Даже внутри одной жизни отношения со временем (физически) так сложны. А если к этому прибавить отношения с временем историческим? А если продолжить мысленным пунктиром отрезок личного времени в прошлое и будущее, за твои временные границы? Если взять твои отношения уже не с историческим временем, а с временем истории? И если соотнести время истории с временем вечности?
Голова, конечно, кружится. И разве бы она кружилась, если бы ничего тебя с этой бездной не связывало? Что связывает времена? И что связывает тебя с временами?
Для простоты употребления времена связывают историей…
«Да и есть ли история? Существует ли объективно? Не есть ли она наше случайное отношение к времени?»
…В воскресенье необходимо было ехать в Эчмиадзин. На воскресную службу. Мой друг со мной не поехал, препоручил брату. Правда, тому были у него свои уважительные причины, но теперь мне почему-то кажется, что его всегдашнее сопротивление перед новым посещением любимых Мекк тут не присутствовало, что ему просто неинтересно было ехать в Эчмиадзин.
Но мне-то туда обязательно надо было ехать. Будет католикос. Будет петь преемница Гоар… И вообще — посмотреть.
Толпы людей на автобусных остановках — все в Эчмиадзин, Эчмиадзин. Уже эти-то, свои люди, сколько раз всё видели и слышали, а едут — это ещё убеждало меня. Толпа была очень интеллигентна.
Толпа интеллигентов — не часто встречающийся вид толпы и зрелище довольно удивительное. Каждый полагает себя не подчинённым законам толпы, а все вместе всё равно составляют толпу. Это самая неискренняя толпа из всех возможных. Сдавленный и стиснутый со всех сторон, интеллигент-ценитель тем не менее полагает себя продолжающим существовать в своём личном пространстве. Это очень видно на всех лицах. На лицах у них, напряжённо и вытянуто, выражено, будто это не их толкают и не они сейчас острó и больно оттопыривают локоть. Подчиняясь законам толпы, интеллигент всё-таки полагает себя единственным носителем истинных побуждений в бессмысленной толпе.

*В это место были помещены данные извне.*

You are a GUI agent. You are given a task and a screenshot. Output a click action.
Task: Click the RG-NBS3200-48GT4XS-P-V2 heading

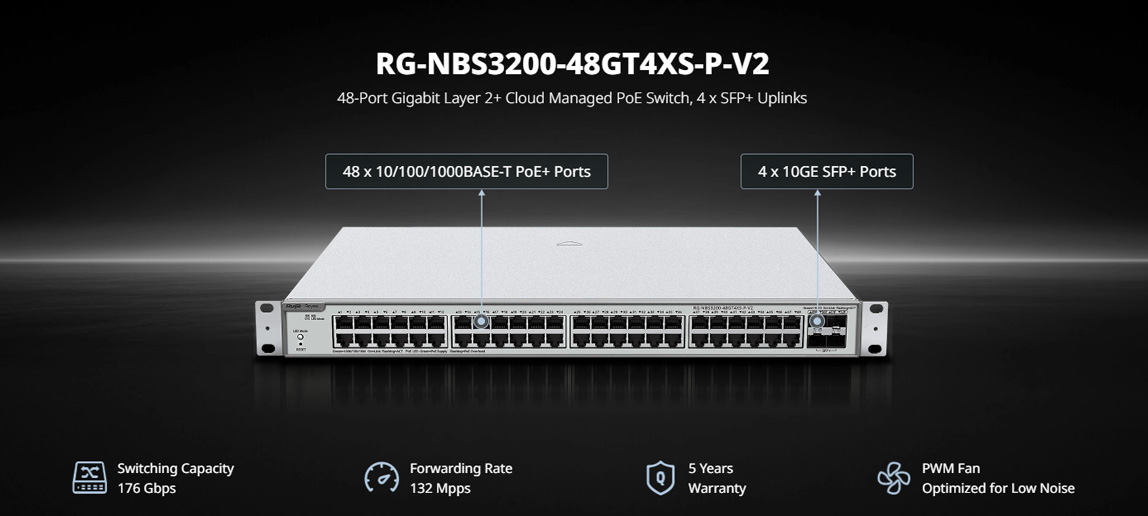(x=573, y=64)
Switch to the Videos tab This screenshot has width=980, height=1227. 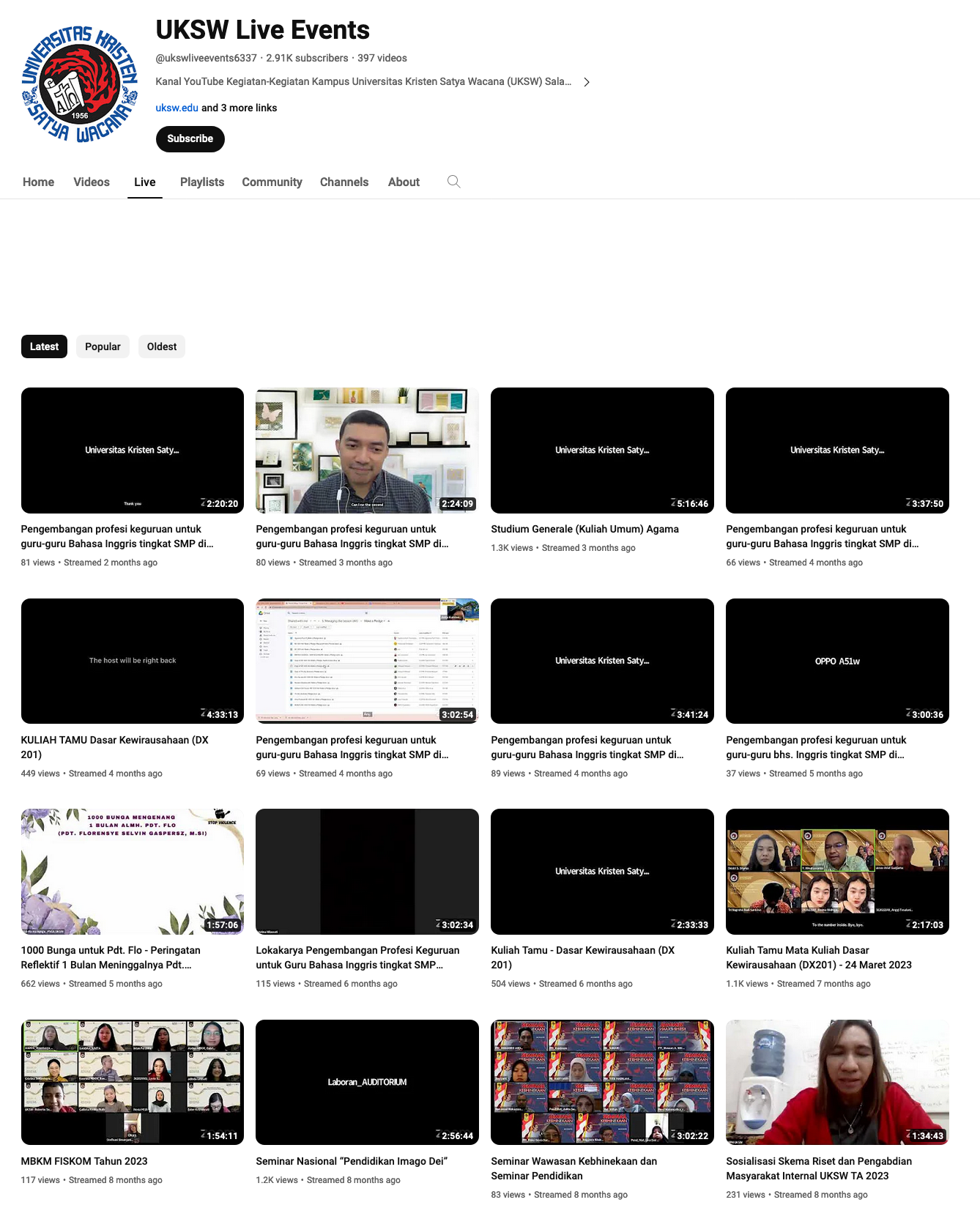click(92, 182)
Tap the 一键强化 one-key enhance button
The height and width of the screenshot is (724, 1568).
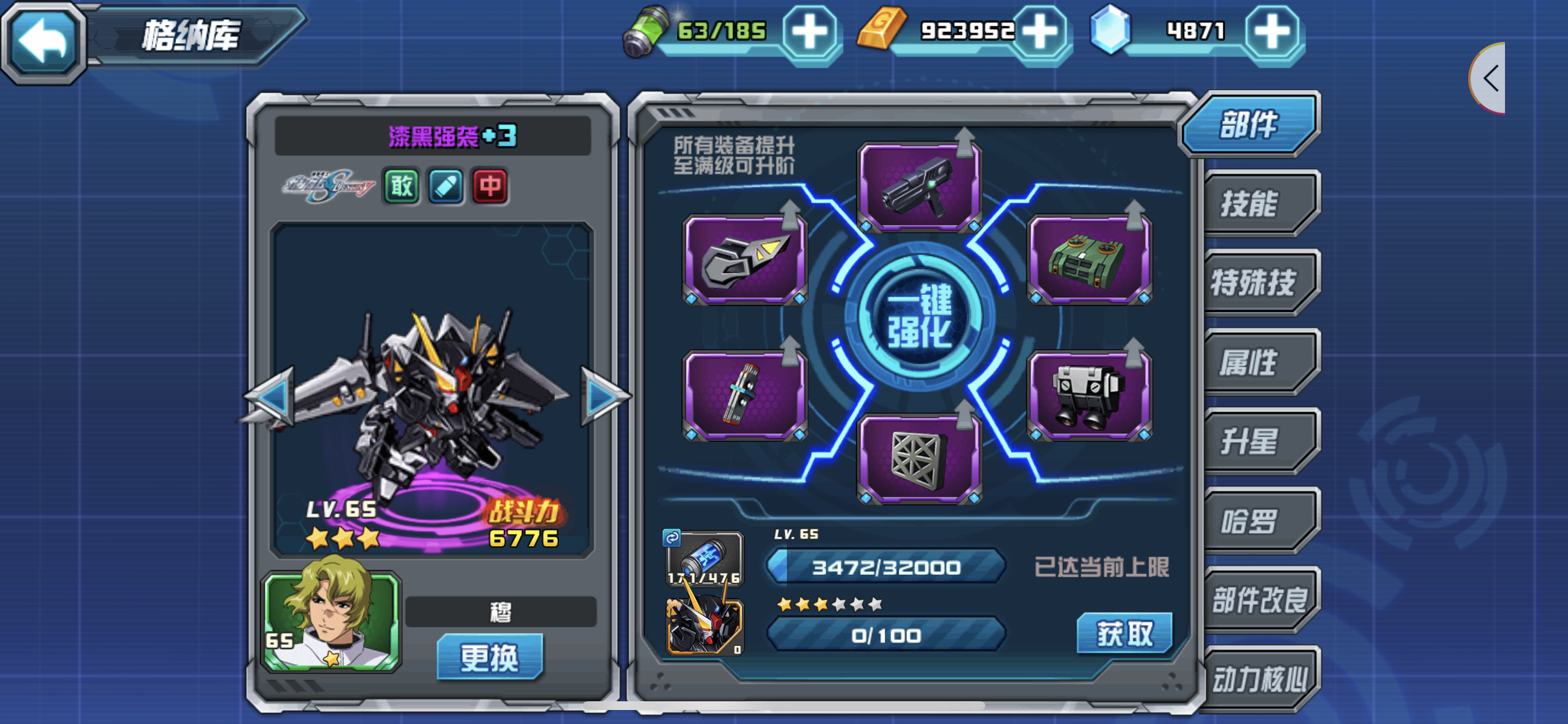(919, 317)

И видеть столько масок отдельности друг от друга на лицах, отстоящих одно от другого на несколько сантиметров, по меньшей мере странно. Так и я имел отдельное от этого удивительного наблюдения лицо, пока не успокоился лицезрением поразительно красивой девушки с таким пряменьким золотеньким крестиком на шее, полупогружённым в удивительную ложбинку. Я мог смотреть на неё сколько угодно — деться ей от меня в этой душегубке было некуда. Ей же разрешалось лишь не смотреть на меня сколько угодно.
Так выдохнуло нас наконец в светлое пространство, и мы разжались с поспешностью.
Но тут уже, на просторе, начались радостные оклики и рукопожатия. Тут был «весь Ереван», и все знали брага моего друга, а я пожимал руки в качестве друга его брата, то есть и его друга, и после рукопожатия уже был другом тому, кому только что пожал руку. Это тоже могло показаться странным, до какой степени все были незнакомы в автобусе, прижатые друг к другу, и как вдруг все стали радостно узнавать друг друга, как только обрели возможность увидеть себя в нескольких метрах от знакомого. Тут узнавали друг друга не при приближении, а при удалении — так получалось. Это подтвердилось, когда все набились в храм: имея десять знакомых на один квадратный метр, снова перестаёшь быть с ними знакомым. Но тут уже можно было внутренне сослаться на сосредоточенность и благоговение.
Ну, я населил это пространство и теперь могу рассказать о том, что видел. То есть у меня несколько другая задача: рассказать, как я не видел.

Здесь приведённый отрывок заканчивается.